He has no plans to have taxpayers compensate dancers: Performers at the club are “independent contractors,” he said.

His lawyer, Bradley J. Shafer, of Lansing, Mich., has produced a letter citing Supreme Court decisions defining “prurient” as “shameful or morbid” and “unhealthy,” which Drakopoulos says doesn’t apply to his club. “We serve chicken wings, salmon, burgers,” Drakopoulos said. “We were set to expand on April 22 to the new place.
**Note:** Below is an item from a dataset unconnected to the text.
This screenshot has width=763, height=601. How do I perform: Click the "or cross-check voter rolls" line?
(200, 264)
But this epidemic is setting everything backwards.”

Wells Fargo opened — and swiftly closed — its own online portal for Small Business Administration loans, saying the giant bank maxed out at its target of $10 billion in commitments already.
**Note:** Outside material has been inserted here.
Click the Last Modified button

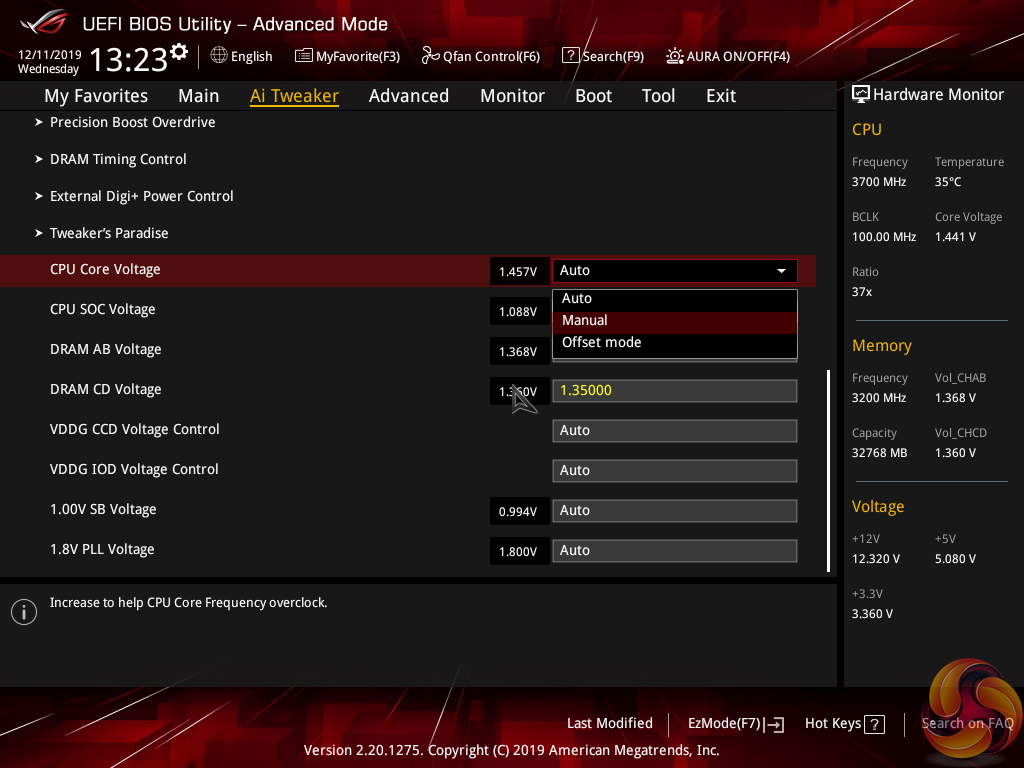609,723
Some bank websites are either crashing due to high demand or aren’t yet functioning.

A weekend survey of Businesses for Responsible Tax Reform’s small business network found that most respondents tried to apply for a Paycheck Protection Program loan Friday, the day the program went live. But the majority were not able to submit an application because lenders were waiting for further program guidance from the federal government and were unprepared.

About one-fifth, or 21% of the more than 500 respondents, said they can wait only a week for loans to arrive before their business fails. A full 75% said they can wait for a month or less before their business fails.

Grant Geiger, founder of EIR Healthcare in Center City, applied for a PPP loan on Friday with Wells Fargo. “We have a local banker, he was open to communication,” he said. “But he had no idea what to do with our application. I don’t really blame Wells, they’ve tried their best.”

EIR submitted an indication of interest for the roughly $100,000 loan to cover payroll, but not a formal application yet. EIR’s revenues were on track for $6 million this year, and it has seven employees in Philadelphia.

“They said they’d get back to us in a few days,” Geiger said.